An inspection of the plane after it landed at Medford Airport in Oregon on Friday revealed that an exterior panel was missing. No emergency was declared during the flight.

The incident is of no consequence, but Boeing, in turmoil since the start of the year, would undoubtedly have been better off without it. An investigation at Oregon’s Medford Airport on Friday afternoon revealed that a United Airlines Boeing 737-800 was missing an exterior panel.

The plane, in service for 25 years, took off from San Francisco at 1:45 p.m. local time (10:45 p.m. French time) before landing at Rogue Valley-Medford Airport. At that time there were 6 crew members and 139 passengers on board.

A sign near the landing gear

The missing outer panel was near the landing gear, where the wing meets the plane’s fuselage, United Airlines said.

According to a United Airlines spokesman contacted by The Associated Press, no emergency was declared because there were no signs of damage during the flight. The Medford airport, however, had to suspend operations while it investigated whether there was debris on the tarmac, said its director Amber Judd.
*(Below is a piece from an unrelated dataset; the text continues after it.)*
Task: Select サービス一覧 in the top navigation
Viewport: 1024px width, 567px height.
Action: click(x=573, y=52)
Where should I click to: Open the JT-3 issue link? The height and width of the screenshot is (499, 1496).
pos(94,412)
“We will thoroughly inspect the aircraft and make any necessary repairs before returning it to service,” the company explained in a statement. “We will also conduct an investigation to better understand how this damage occurred.” The Federal Aviation Administration, the FAA, also said it was investigating the sign’s disappearance.
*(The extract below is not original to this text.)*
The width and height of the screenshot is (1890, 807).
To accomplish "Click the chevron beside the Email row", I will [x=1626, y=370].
After seeing its reputation tarnished by production problems since 2023, Boeing has experienced a black streak since January with the mid-flight loss of a cap holder by one of its 737 MAX 9s.
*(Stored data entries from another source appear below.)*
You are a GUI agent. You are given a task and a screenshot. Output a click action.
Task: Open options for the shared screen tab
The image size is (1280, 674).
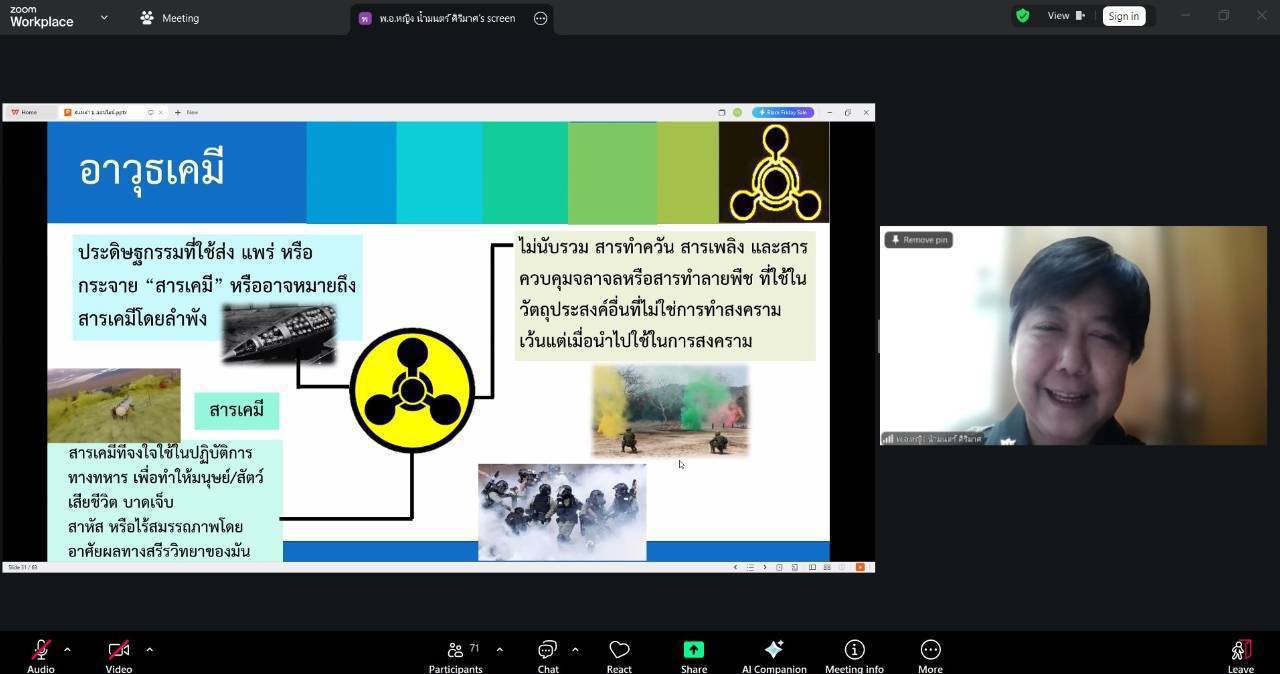coord(540,18)
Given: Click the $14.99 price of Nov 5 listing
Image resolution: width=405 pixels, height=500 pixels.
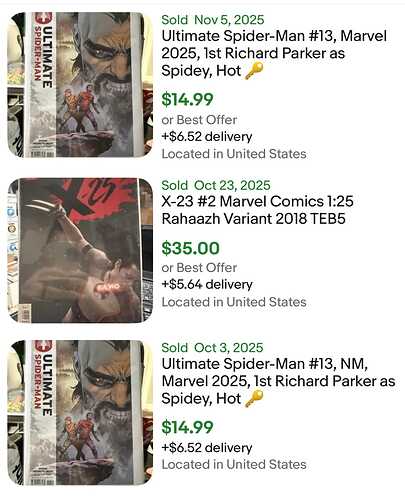Looking at the screenshot, I should pos(187,99).
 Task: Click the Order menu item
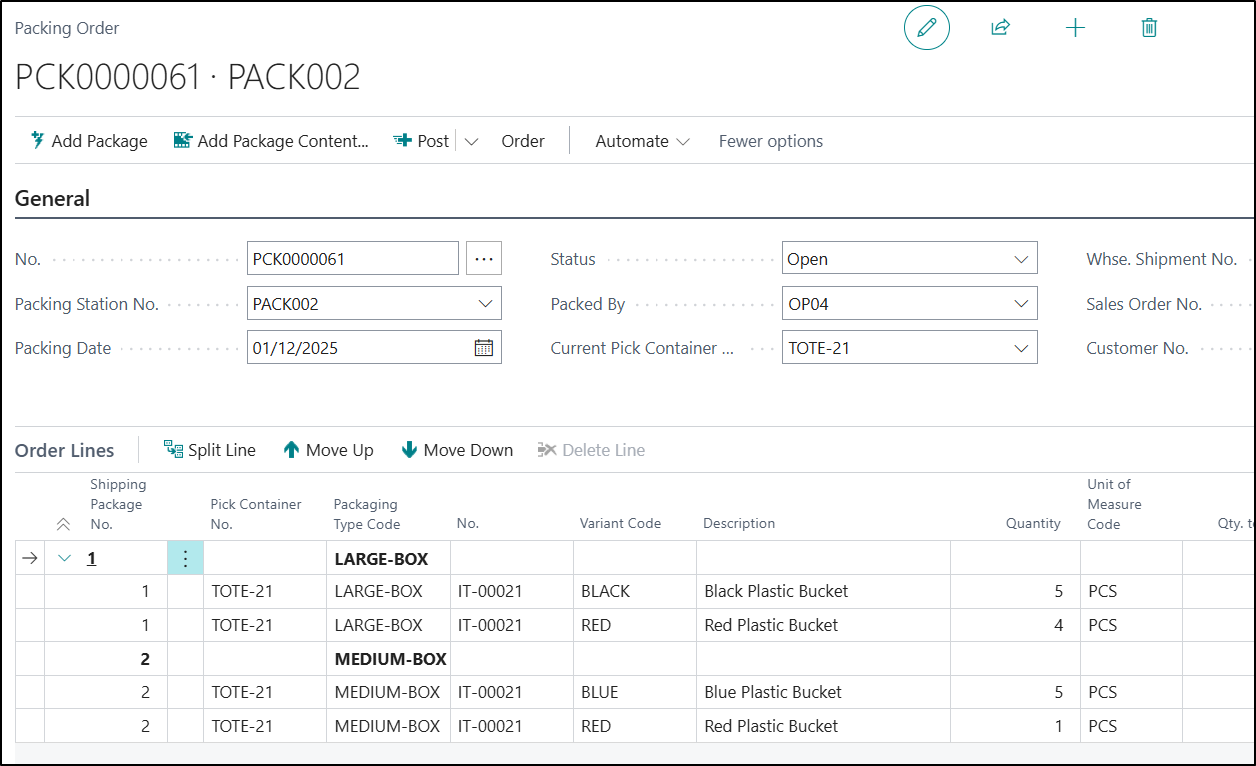coord(523,141)
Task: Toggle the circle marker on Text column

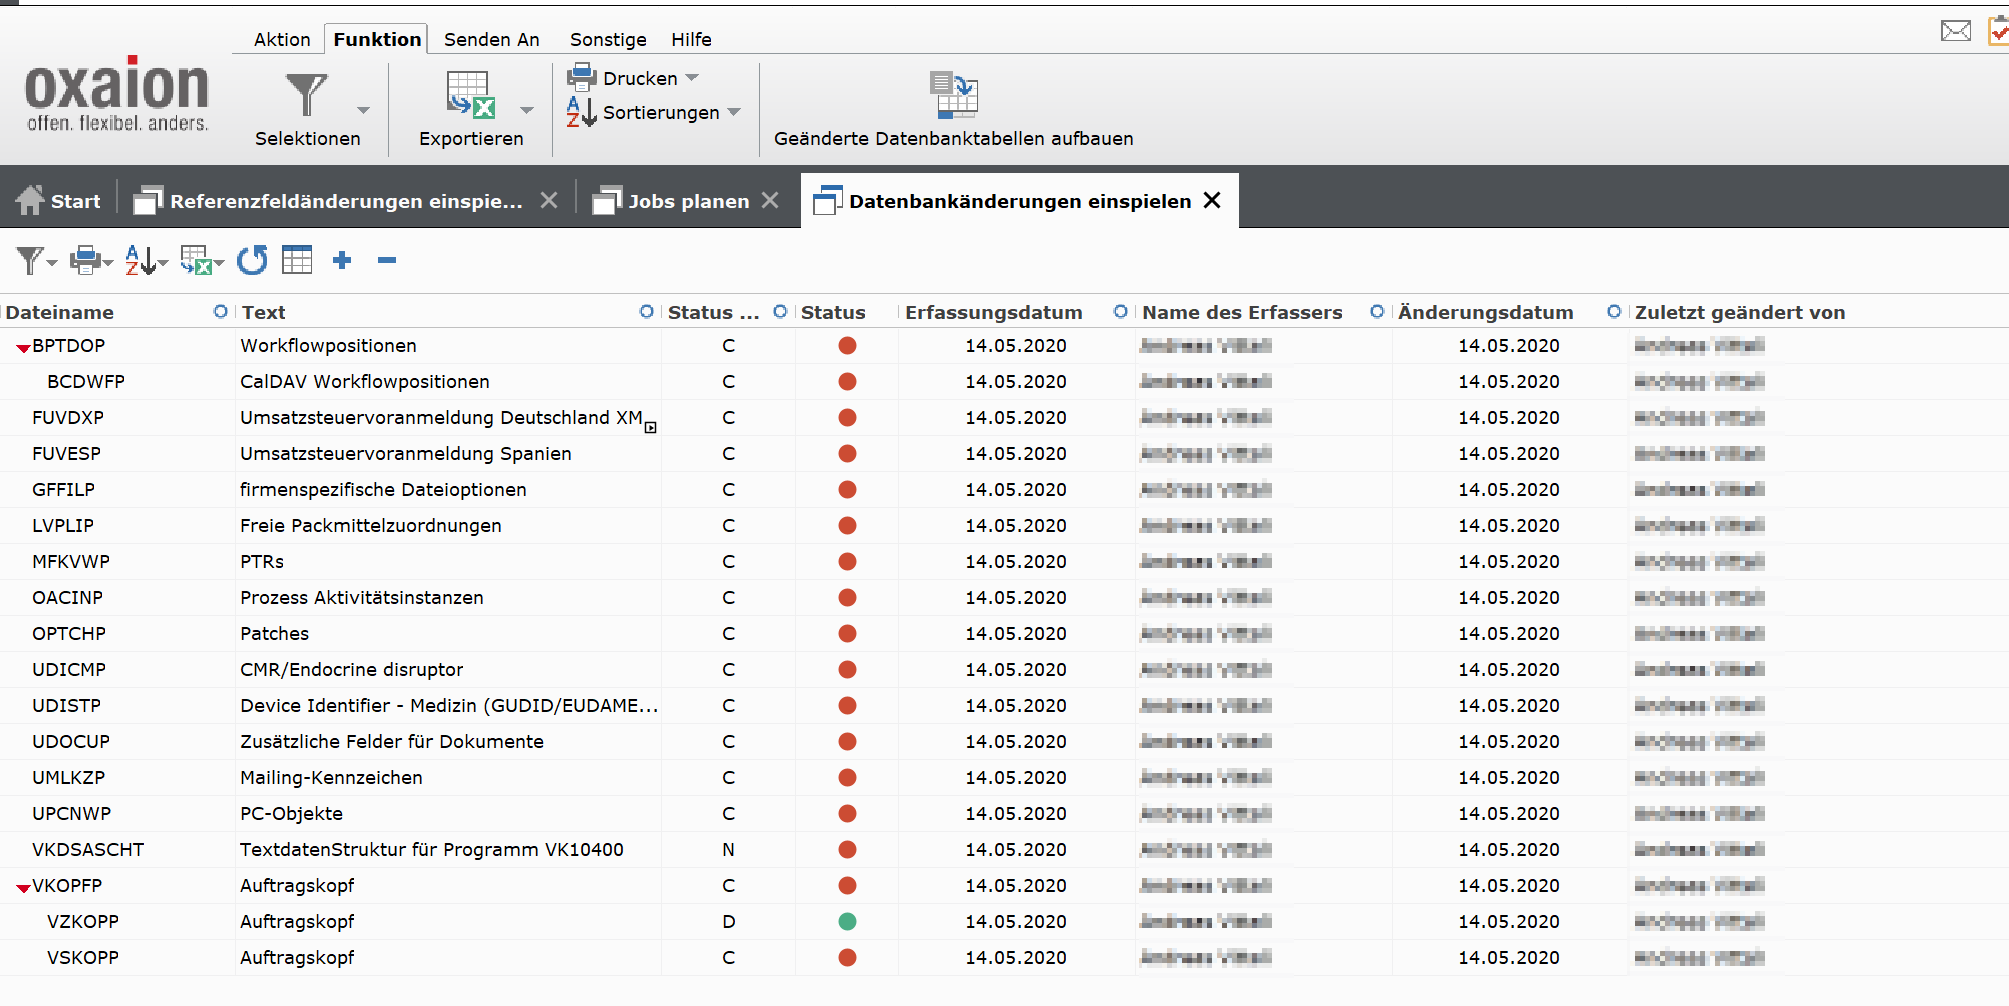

On January 19, an Atlas Air 747 freighter made an emergency landing in Miami (Florida) after an “engine fire” shortly after takeoff. In late February, United Airlines pilots reported that the rudder pedals of their 737 MAX stuck after landing in Newark, New Jersey, and on March 7, a Boeing 777 made an emergency landing in Los Angeles, California. .

An investigation was launched after a 787 Dreamliner belonging to the Chilean company Latum suddenly lost altitude in New Zealand on Tuesday, injuring numerous passengers. Boeing reminded airlines operating 787 Dreamliners to monitor certain buttons in the cockpit as a “precaution”.

According to the Wall Street Journal, which cited American sources in the airline sector, the latest incident was caused by ineptitude on board staff. A cabin crew member allegedly touched a button on the pilot’s seat while serving food and inadvertently activated a motorized device that threw the pilot against the controls and caused the plane to nose down.